The Central Lincoln County Ambulance Service Board of Trustees approved a new funding formula that will stay in place for the next five years on Monday, June 27.
The formula will calculate how much each founding town must pay in contributions based solely on state property tax valuation. The board approved the formula by a vote of 5-1, with South Bristol’s representative, Betsy Graves, casting the dissenting vote.
“The selectmen feel that using just the valuation, we pay more into the coffers for the county because our valuation is so high,” Graves said.
The new funding formula will go into effect for the next year and will stay in place for five years, unless there is an emergency and a unanimous vote is cast to change it. Since 2011, contributions have been calculated using 50% call volume and 50% valuation.
The board of trustees has one representative from each of the six founding towns – Bremen, Bristol, Damariscotta, Newcastle, Nobleboro, and South Bristol.
CLC Ambulance also serves Edgecomb and part of Jefferson by contract. The service previously contracted with Alna until voters approved a switch to Wiscasset Ambulance this past April.
In all three of the presented options for funding formulas, the contract towns have 10% added to their totals for not being a founding town.
“That’s the penalty for not owning the ambulance service. That’s what we came up with last meeting,” CLC Ambulance Service Chief Nick Bryant said.
In addition to the tax valuation formula that was approved, the board also considered staying with the current formula or switching to a formula split evenly between call volume, population, and valuation.
The board voted in December 2021 to change the formula to an even split between the three variables, starting in 2023, but the most recent vote overrode that decision.
The South Bristol Select Board has long opposed a funding formula that includes valuation because it feels the town is being unfairly charged because of the high state valuation of properties in town.
The formula was updated in 2011 to include the town of origin of the calls instead of just tax valuation after a request from South Bristol.
Ellen McFarland, Newcastle’s representative to the board, said that many South Bristol residents travel outside of town and may have a need for the ambulance service while in another town.
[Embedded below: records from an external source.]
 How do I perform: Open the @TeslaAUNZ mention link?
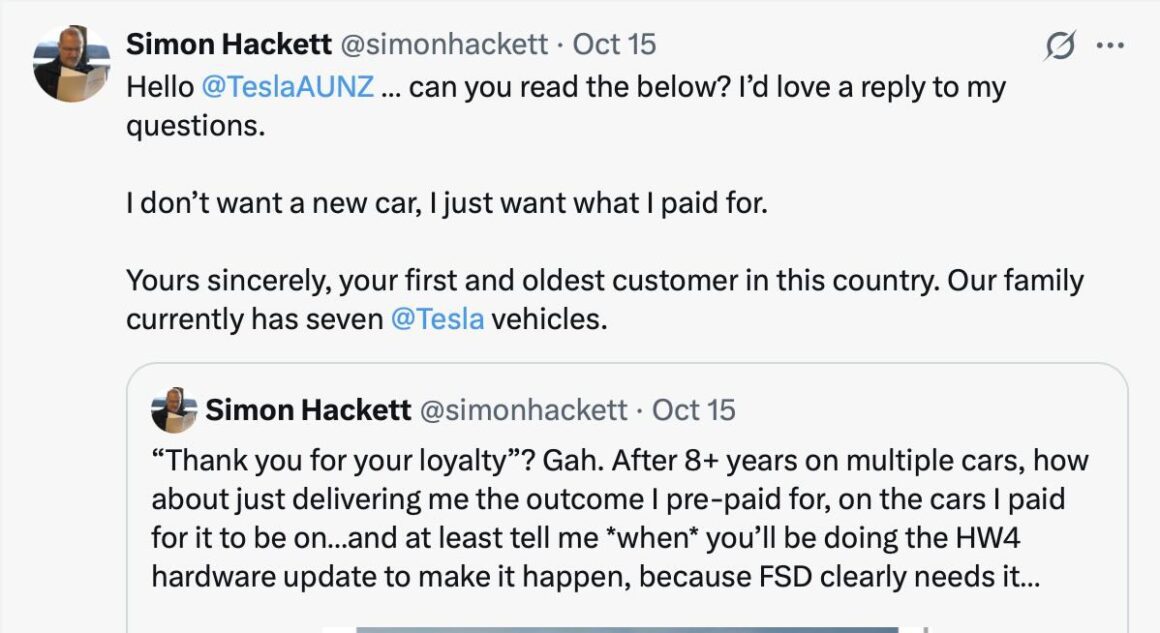(x=288, y=87)
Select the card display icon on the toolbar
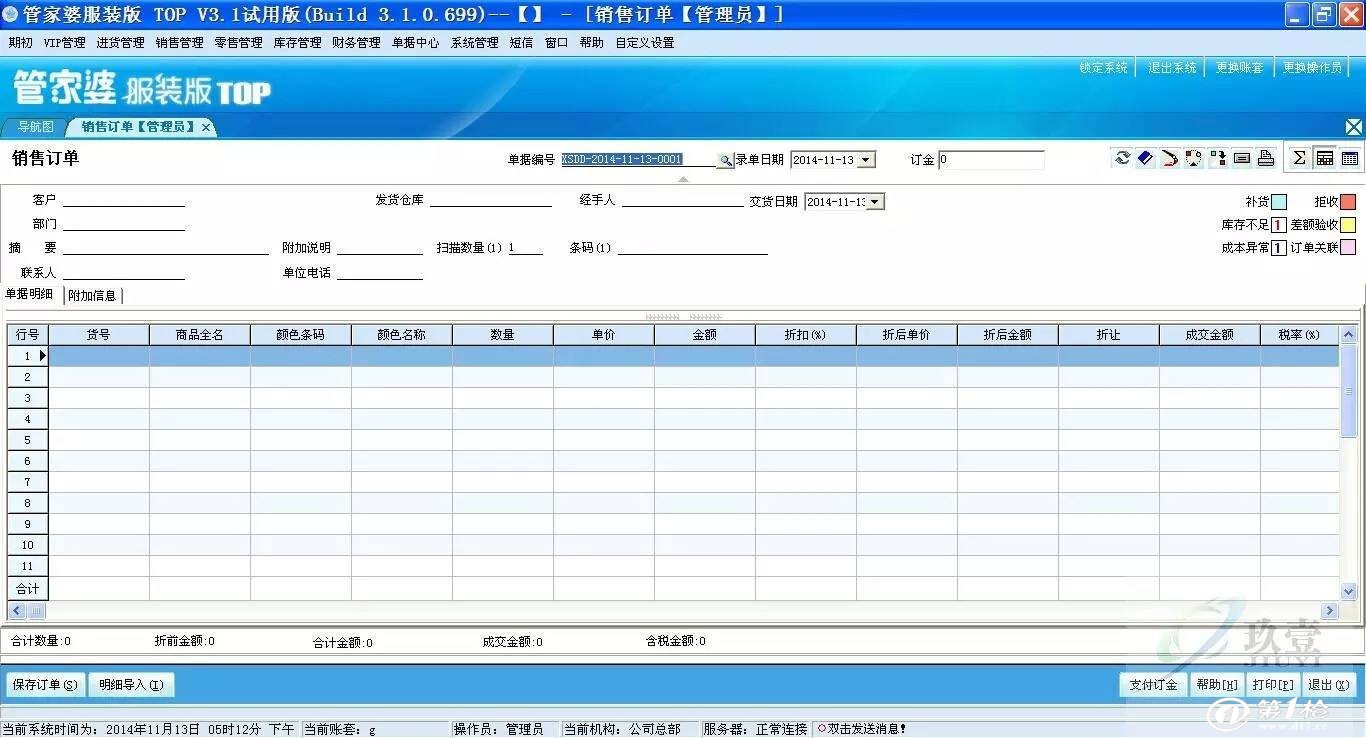The height and width of the screenshot is (738, 1366). coord(1242,157)
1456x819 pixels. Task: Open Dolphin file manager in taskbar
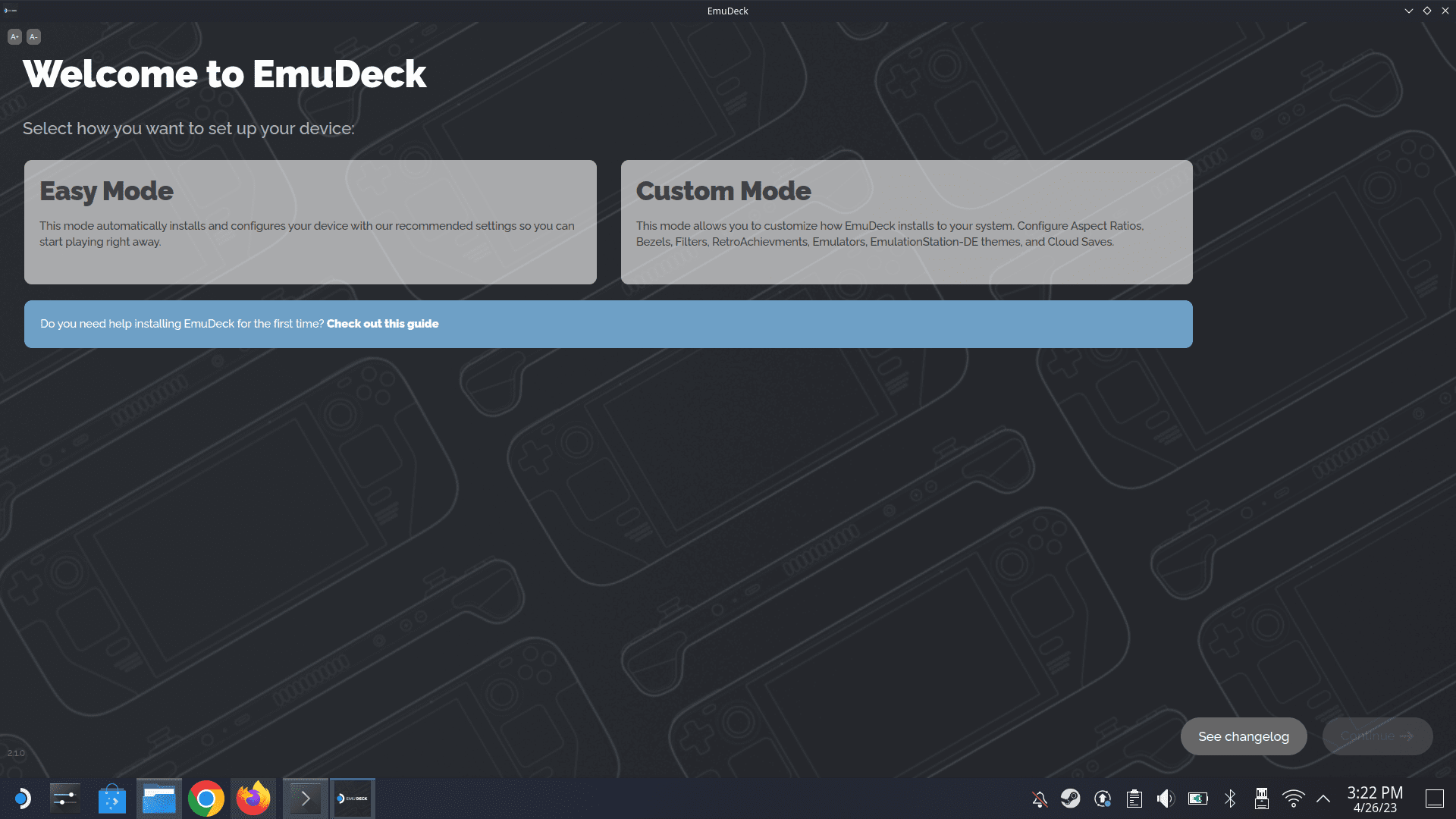click(x=159, y=799)
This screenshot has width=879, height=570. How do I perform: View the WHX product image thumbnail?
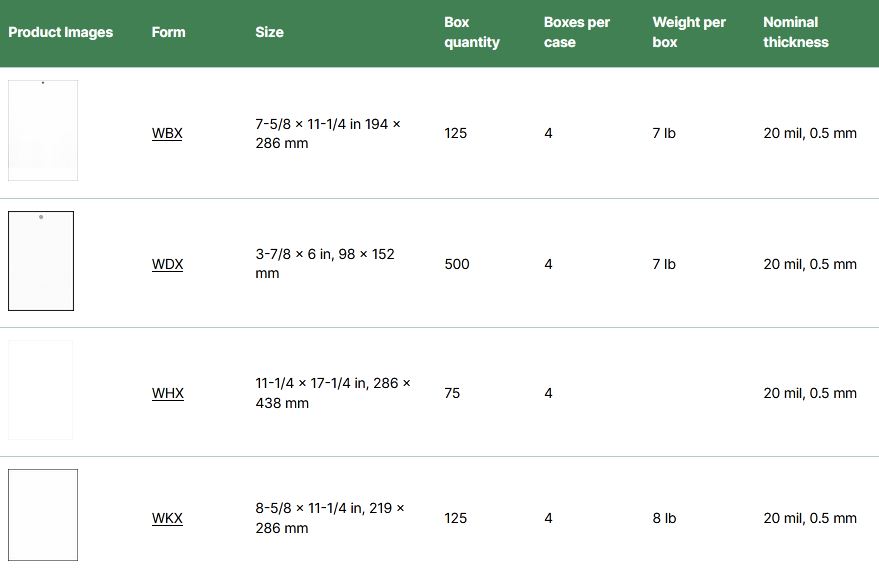(x=41, y=390)
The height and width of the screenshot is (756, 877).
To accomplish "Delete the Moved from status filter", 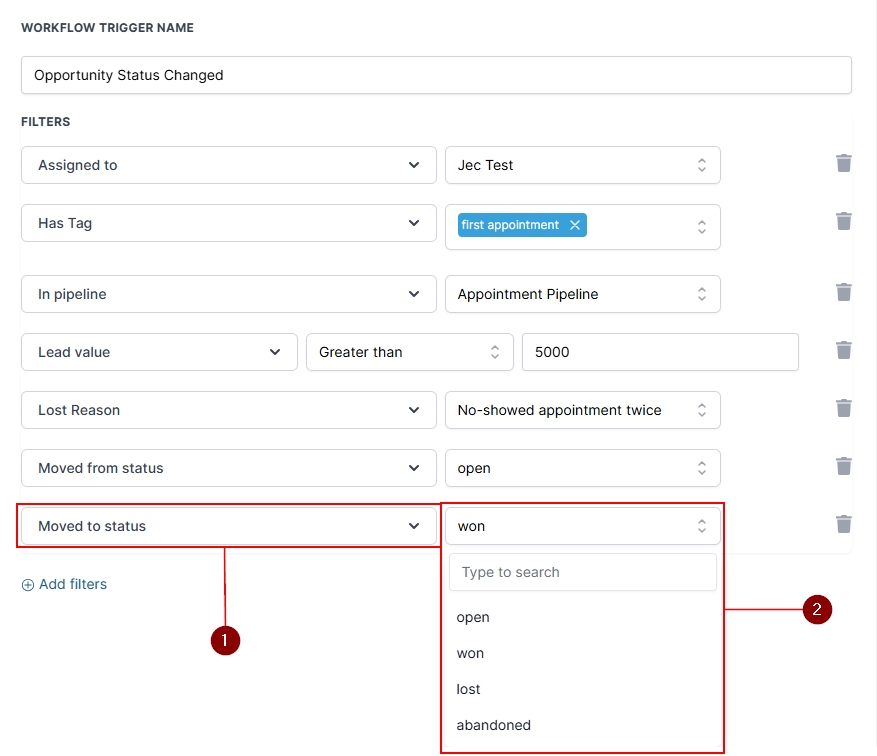I will click(843, 466).
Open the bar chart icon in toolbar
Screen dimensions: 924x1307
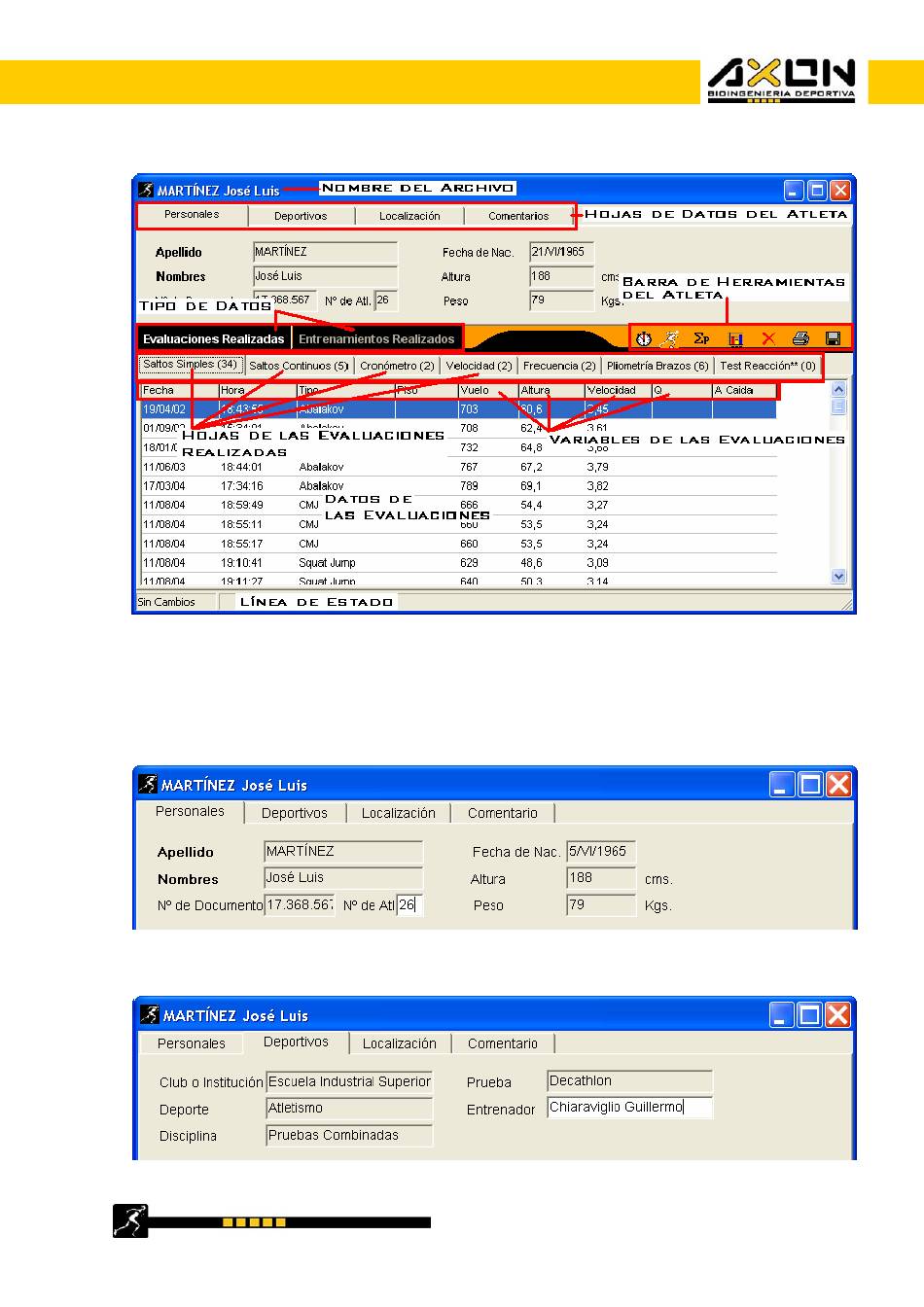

That call is not counted for South Bristol if it occurs outside of town.
“South Bristol’s call volume really doesn’t speak to its usage,” McFarland said.
The Newcastle Select Board wrote a letter explaining how the board unanimously supports using only property tax valuation in the funding formula.
“Valuation is used by virtually all other entities to determine taxation levels, county services, schools, and property tax,” McFarland read from the letter at the start of the meeting. “It’s the most fair and least subject to interpretation.”
Peter Goth, Bremen’s representative, said the funding for CLC Ambulance is an “insurance policy” to make sure town residents have an ambulance respond when it is needed.
“This is about simplifying things,” Goth said.
Damariscotta’s representative to the board Tom Anderson asked if it is possible to determine town of residence for patients.
Bryant said it would be extremely difficult to begin to track that data.
“There’s a word in here, ‘herculean,’” McFarland said in reference to the Newcastle Select Board’s letter.
“There’s absolutely no clear metric to determine population,” Newcastle Select Board Chair Joel Lind said, who was in attendance at the meeting.
Bryant agreed with the valuation formula, saying it makes sense since property tax valuation is used to fund county services and local governments and is determined by the state.
“It’s the standard,” Bryant said.
“It’s the fairest to the individual taxpayer,” Lind said.
In a chart with budget projections provided by Bryant, the valuation formula distributed the taxpayer burden most evenly between the towns, compared to the other options presented.
The board discussed how Damariscotta is hit hard by call volume because a lot of ambulance transfers originate in Damariscotta at LincolnHealth’s Miles Campus and the town is a service center that many people travel to.